Transformação no cárcere
Realidade da primeira prisão sem guardas contrasta com a do Presídio Central
Cadeia pública de Porto Alegre tem população de 4,5 mil detentos para 1,9 mil vagas
Separados por apenas um muro, o Centro de Reabilitação Padre Pio Buck e o Presídio Central de Porto Alegre apresentam realidades distintas. Enquanto o primeiro abriga 12 recuperandos em um espaço para 30, o segundo tem uma população de cerca de 4,5 mil presos, em 1,9 mil vagas.
No Presídio Central, a maior parte das tarefas é desempenhada por servidores estaduais. Principalmente por policiais militares, que respondem pela vigilância e por questões burocráticas. Há profissionais, como psicólogos e assistentes sociais, ligados à Superintendência dos Serviços Penitenciários (Susepe). Os serviços médicos funcionam mediante convênio com a Associação Hospitalar Vila Nova.

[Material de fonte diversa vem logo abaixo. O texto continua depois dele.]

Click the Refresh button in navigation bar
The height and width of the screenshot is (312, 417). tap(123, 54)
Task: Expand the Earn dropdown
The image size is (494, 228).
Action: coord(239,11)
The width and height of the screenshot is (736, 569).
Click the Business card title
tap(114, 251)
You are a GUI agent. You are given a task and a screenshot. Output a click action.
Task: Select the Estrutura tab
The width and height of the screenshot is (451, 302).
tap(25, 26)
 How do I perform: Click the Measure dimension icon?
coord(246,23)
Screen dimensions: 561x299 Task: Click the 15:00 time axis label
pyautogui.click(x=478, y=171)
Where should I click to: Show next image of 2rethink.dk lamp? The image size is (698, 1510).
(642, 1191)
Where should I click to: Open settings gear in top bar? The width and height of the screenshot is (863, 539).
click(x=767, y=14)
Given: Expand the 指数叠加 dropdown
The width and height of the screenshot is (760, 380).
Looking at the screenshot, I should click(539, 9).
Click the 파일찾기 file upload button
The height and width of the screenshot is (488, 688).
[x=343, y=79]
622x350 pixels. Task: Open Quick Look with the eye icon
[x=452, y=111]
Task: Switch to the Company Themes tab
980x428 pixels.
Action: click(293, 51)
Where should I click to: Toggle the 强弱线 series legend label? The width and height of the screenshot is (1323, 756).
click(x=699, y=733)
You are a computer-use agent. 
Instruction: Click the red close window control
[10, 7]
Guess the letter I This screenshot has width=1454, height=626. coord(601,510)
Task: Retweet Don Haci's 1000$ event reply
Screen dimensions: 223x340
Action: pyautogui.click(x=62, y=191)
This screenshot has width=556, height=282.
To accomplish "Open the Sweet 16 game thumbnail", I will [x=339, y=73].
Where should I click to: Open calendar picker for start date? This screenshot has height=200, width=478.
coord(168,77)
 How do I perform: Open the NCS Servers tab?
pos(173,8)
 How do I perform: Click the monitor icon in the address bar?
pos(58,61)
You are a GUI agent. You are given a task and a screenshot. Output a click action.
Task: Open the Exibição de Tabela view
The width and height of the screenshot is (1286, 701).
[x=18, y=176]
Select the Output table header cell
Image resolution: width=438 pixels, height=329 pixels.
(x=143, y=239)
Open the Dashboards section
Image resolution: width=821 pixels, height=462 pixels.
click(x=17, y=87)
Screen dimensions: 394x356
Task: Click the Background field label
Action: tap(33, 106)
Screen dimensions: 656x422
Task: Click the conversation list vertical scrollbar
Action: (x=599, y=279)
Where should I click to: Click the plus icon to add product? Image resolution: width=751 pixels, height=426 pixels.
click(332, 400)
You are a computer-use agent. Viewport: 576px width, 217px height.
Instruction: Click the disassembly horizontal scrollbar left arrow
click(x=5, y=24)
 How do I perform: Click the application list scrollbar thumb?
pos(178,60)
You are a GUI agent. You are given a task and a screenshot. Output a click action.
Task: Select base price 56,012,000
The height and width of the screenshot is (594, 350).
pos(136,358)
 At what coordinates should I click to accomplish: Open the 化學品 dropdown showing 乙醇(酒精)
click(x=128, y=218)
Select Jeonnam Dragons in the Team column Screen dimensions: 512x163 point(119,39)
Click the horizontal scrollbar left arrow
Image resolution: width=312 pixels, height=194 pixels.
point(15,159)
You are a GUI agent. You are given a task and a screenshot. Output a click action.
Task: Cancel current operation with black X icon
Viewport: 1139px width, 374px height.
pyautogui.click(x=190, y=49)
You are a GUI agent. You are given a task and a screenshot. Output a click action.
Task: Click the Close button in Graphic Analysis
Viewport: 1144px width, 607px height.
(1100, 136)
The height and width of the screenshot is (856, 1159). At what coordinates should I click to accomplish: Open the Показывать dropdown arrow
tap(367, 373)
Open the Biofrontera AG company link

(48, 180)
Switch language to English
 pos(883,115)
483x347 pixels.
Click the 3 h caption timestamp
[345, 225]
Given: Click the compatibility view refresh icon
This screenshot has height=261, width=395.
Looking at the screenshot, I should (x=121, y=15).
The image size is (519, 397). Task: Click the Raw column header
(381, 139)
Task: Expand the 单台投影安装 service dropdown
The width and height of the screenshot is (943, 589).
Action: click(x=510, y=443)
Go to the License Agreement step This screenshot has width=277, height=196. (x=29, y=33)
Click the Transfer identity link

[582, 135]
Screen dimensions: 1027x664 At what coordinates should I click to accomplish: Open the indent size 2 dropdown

Já na Apac não há servidores do Estado. São 140 voluntários formados em curso realizado pelo Ministério Público, que desenvolvem tarefas sem remuneração. Antes do primeiro repasse feito pelo Piratini para o custeio da unidade, alguns tiraram dinheiro do próprio bolso para garantir a sequência do projeto. Desta forma, atuam também dentista, médicos e um jardineiro.
Em ambas as casas, há trabalho prisional. No Presídio Central, um percentual inferior a 10% do total desempenha funções. Já no método Apac, o trabalho e o estudo são imprescindíveis. Entre as tarefas desempenhadas estão a de cozinheiro e auxiliar, encarregados da saúde e da manutenção, abertura e fechamento de portões e grades. No sábado, véspera do dia de visitas, em esquema de mutirão, todos participam da limpeza.
Um recuperando de 54 anos, com pena total de 36 por crime que não revela (seguindo um dos lemas do método: “aqui entra o homem, o delito fica lá fora”), chegou à Apac em 15 de março, depois de nove anos no Presídio Central. Em meio mês, já pode perceber diferença entre uma prisão e outra.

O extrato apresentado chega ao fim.